Holokost Kurtulanı Peter Rosenfeld Span

27 Ocak Uluslarası Holokost Kurbanlarını Anma Günü´nde Şalom ArtıOnsekiz olarak Despertar İzmir ve Yad Vashem işbirliğinde tarihe Holokost kurtulanı Peter Rosenfeld Span´in anlattıklarıyla tanık olduk.

Liza CEMEL Zaman Makinesi
1 Şubat 2022 Salı

Birkaçımız şanslıysak bir Holokost kurtulanıyla belki yüz yüze tanışma, sohbet etme fırsatı bulmuşuzdur. Ama son yıllarda hem pandeminin etkilerinin sürmesiyle hem de Holokost kurtulanlarının sağlığını riske atmamak adına bu buluşmalar online gerçekleşiyor.

Yaşlanan kurtulanların sayısı maalesef gittikçe azalıyor. Hayat hikâyeleri her ne kadar muhafaza edilmeye çalışılsa da birinci ağızdan tanık olma şansımız da azalıyor. O yüzden ben kendim ve Şalom ArtıOnsekiz ekibi; katılımcılarımız ve ortaklarımız adına şunu rahat bir şekilde söyleyebilirim ki; bize katılan ve hikâyesini en içten şekilde paylaşan Sayın Peter Rosenfeld Span’e müteşekkiriz. Hikâyesi bizim için çok değerli. Onun ve diğer Holokost kurtulanlarının mirasını bir sonraki nesle aktarmak bizim elimizde ve sorumluluğumuzda. Unutmamız imkânsız ama hep hatırlamak ve unutturmaya çalışanlara hatırlatmak için buradayız.
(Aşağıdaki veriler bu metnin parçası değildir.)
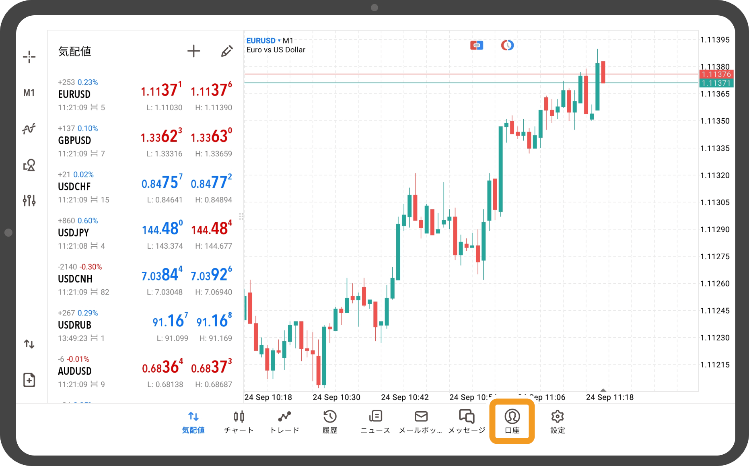This screenshot has width=749, height=466.
Task: Click the 1.11376 ask price label
Action: pos(716,74)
“Bir daha ASLA… Her zaman HATIRLA…”

 Peter Rosenfled Span’i tanıyalım…

(Görsel kaynakları: Yad Vashem)

Peter Rosenfeld Span 1938 yılında Belgrad’da (o zamanlar Yugoslavya) varlıklı ve mutlu bir ailenin en küçük çocuğu olarak dünyaya geldi. Anne ve babası 1930’da evlendi ve çokça seyahat etti. Evin en küçüğü olarak hep en sevilen ve korunan oldu.

Bu mutlu ailenin çocuğu olarak Peter’ın korunaksız dış dünyada antisemitizm ile ilk karşılaştığı an Subotica’daydı. Küçük şehir Subotica’da altı yaşındaki çocuklar rahatça etrafta gezinebiliyorlardı. O dönem Yahudiler kıyafetlerine sarı Davut Yıldızı da işlemek zorundaydılar. Annesinin ricasıyla süt almak için 4-5 blok yürüyen ve dönüşte kendinden büyük çocuklar tarafından dövülen Peter, kırılan cam süt şişesi ile ağlayarak eve döndüğünde annesinin ona kızacağını düşünmüştü. Onun yerine annesi ona sarılmakla yetinmişti…

 

O dönemlere dair ilk hatırladığı an; 1941 yılının nisan ayından, Almanya’nın Belgrad’ı bombalaması. Büyük evlerinden oldukça şiddetli patlamayı duymuştu. Yaşadıkları bölgede tek yeraltı garajı onların evinin altındaydı. Patlamanın etkilerini en aza indirmek ve komşulara destek olmak amacıyla garajın kapısını çevredekilere açtılar.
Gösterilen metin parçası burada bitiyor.